Saved entries
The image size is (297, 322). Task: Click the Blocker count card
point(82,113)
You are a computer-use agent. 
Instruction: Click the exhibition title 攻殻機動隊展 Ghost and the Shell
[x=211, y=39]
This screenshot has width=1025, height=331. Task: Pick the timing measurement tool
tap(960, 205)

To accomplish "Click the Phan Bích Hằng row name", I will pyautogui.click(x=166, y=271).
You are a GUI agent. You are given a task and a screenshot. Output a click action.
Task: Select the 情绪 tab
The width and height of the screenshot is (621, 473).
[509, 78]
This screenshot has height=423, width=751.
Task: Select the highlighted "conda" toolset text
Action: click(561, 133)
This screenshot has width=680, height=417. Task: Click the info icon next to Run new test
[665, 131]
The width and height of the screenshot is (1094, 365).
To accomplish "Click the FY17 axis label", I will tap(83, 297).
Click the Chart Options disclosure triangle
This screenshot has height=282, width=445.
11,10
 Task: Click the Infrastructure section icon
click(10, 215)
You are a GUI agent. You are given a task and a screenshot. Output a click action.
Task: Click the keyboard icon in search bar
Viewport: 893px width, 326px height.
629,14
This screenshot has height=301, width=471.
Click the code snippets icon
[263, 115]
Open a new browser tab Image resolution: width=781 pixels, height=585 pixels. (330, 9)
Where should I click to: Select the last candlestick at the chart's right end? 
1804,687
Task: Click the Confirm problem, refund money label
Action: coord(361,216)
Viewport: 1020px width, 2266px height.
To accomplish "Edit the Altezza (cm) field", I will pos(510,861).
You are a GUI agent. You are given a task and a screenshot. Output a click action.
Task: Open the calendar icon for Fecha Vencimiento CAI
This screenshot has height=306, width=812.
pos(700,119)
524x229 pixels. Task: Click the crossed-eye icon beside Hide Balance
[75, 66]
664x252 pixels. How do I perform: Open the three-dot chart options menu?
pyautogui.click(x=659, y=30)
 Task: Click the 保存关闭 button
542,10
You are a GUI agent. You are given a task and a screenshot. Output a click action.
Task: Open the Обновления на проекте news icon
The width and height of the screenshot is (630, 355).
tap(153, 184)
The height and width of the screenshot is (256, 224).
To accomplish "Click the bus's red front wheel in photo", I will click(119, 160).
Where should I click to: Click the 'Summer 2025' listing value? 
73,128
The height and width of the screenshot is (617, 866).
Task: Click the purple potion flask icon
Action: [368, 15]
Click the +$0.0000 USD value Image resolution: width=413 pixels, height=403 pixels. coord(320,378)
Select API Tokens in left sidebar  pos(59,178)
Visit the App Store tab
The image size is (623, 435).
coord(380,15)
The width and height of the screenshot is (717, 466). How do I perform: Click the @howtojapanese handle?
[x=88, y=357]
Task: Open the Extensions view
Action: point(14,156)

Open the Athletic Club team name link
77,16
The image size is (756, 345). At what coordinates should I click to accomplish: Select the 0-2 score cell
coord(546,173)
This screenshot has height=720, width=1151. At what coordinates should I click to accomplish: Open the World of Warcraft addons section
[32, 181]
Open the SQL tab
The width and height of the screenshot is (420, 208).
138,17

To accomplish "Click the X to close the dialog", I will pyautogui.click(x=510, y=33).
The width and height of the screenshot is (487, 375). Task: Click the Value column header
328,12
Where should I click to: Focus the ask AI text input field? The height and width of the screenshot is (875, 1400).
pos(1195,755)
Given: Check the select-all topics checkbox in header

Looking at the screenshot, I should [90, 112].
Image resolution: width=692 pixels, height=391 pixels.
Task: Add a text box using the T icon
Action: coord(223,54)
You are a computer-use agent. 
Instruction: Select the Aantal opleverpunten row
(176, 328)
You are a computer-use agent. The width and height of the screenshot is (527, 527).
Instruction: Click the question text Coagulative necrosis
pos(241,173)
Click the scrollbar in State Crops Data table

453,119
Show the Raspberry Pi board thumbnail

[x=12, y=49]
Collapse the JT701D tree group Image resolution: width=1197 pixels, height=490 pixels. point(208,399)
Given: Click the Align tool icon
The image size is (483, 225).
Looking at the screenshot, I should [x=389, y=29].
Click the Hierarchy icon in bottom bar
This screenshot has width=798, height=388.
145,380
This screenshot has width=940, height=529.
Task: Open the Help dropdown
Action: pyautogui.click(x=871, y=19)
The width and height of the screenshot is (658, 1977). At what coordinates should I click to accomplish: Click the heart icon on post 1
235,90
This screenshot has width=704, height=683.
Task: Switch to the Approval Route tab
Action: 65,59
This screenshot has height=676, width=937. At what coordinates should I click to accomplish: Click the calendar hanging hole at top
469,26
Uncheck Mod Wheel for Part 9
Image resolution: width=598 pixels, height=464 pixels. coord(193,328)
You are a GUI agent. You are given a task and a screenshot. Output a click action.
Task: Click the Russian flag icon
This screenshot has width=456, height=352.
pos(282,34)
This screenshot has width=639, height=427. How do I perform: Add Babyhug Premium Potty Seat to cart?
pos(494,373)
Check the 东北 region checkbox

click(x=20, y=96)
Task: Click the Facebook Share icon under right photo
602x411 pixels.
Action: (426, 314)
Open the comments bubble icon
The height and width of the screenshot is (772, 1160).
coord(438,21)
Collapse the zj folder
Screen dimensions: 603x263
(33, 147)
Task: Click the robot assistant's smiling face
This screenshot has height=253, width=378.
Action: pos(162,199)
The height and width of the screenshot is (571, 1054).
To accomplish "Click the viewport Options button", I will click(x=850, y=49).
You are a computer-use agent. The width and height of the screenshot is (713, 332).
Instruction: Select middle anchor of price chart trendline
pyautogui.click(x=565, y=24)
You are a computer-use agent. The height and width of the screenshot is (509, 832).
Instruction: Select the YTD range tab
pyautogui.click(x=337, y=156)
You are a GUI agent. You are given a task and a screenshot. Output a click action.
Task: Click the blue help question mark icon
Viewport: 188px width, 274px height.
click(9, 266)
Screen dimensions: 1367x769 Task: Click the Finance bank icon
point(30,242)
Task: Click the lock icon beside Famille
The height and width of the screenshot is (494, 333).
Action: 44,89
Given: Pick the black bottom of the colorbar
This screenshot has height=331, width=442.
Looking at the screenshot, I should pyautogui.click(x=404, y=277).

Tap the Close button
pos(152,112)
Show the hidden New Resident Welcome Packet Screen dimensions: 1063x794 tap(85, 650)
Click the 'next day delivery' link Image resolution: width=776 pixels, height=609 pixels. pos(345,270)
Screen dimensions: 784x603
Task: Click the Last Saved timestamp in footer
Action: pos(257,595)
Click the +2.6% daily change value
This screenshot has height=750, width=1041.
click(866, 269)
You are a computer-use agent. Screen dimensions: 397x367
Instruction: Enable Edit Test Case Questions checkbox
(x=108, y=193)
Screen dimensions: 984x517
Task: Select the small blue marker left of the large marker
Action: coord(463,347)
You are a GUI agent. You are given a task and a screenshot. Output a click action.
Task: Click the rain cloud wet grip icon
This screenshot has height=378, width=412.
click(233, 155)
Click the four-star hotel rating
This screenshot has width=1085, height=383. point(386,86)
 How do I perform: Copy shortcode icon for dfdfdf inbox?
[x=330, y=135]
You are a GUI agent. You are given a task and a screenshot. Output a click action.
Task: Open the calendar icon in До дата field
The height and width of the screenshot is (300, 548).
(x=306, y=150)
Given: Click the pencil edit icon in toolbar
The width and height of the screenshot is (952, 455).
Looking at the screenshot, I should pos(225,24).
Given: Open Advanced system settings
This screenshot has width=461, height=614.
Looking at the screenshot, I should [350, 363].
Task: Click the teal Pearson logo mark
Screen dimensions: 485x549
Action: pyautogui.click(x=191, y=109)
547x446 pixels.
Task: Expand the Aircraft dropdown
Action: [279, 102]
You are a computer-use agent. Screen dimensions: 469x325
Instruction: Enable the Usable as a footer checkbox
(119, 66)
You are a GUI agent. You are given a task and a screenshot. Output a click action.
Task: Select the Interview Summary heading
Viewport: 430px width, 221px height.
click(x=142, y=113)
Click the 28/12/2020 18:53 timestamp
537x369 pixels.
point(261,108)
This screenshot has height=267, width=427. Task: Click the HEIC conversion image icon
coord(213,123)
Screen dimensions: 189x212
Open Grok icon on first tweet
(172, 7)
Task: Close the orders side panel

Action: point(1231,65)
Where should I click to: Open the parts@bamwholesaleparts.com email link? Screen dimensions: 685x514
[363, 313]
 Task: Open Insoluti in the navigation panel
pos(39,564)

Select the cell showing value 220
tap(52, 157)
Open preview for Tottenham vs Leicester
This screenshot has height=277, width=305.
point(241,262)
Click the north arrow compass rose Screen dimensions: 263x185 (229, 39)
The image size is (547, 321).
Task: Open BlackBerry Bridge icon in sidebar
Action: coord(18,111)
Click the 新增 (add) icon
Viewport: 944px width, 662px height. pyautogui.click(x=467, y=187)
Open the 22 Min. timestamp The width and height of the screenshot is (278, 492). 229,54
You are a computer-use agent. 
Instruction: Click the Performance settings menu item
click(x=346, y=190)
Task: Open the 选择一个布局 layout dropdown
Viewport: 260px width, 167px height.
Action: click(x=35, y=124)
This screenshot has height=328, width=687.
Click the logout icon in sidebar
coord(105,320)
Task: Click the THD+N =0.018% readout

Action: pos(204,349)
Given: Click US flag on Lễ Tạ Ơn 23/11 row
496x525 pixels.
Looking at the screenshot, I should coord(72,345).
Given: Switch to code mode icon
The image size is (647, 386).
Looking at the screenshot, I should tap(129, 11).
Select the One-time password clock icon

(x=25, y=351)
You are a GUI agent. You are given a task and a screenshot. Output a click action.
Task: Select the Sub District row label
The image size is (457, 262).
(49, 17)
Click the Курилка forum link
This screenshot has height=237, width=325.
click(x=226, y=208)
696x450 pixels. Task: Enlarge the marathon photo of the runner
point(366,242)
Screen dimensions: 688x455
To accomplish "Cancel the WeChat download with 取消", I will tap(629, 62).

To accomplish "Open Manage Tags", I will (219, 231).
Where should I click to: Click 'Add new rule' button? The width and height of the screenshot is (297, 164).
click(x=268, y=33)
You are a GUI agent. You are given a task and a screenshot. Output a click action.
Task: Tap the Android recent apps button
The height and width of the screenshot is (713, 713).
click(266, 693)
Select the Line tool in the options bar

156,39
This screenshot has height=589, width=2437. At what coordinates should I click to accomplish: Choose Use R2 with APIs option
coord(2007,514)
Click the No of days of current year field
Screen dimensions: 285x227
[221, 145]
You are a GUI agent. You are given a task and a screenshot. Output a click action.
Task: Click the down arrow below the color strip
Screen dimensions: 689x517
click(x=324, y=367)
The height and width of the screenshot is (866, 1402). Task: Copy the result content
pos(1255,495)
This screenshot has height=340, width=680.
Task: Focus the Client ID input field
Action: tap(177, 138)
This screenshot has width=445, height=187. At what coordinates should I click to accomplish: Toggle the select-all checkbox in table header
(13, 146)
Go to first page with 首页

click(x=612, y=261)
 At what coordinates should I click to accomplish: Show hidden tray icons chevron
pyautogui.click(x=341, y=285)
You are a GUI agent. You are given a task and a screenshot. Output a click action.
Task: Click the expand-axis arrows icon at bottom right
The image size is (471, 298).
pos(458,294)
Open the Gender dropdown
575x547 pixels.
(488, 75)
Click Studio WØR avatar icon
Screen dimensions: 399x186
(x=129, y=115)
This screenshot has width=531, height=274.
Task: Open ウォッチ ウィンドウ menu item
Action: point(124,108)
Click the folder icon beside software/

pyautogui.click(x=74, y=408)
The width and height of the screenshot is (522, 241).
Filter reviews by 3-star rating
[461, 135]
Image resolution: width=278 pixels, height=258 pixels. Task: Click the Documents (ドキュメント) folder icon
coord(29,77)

_WHAT IS EXPECTED_
Track down all lines above with the string "flag" and copy them.

_TASK ANSWER_
Task: Click the Russian flag icon
Given: Click US flag on Lễ Tạ Ơn 23/11 row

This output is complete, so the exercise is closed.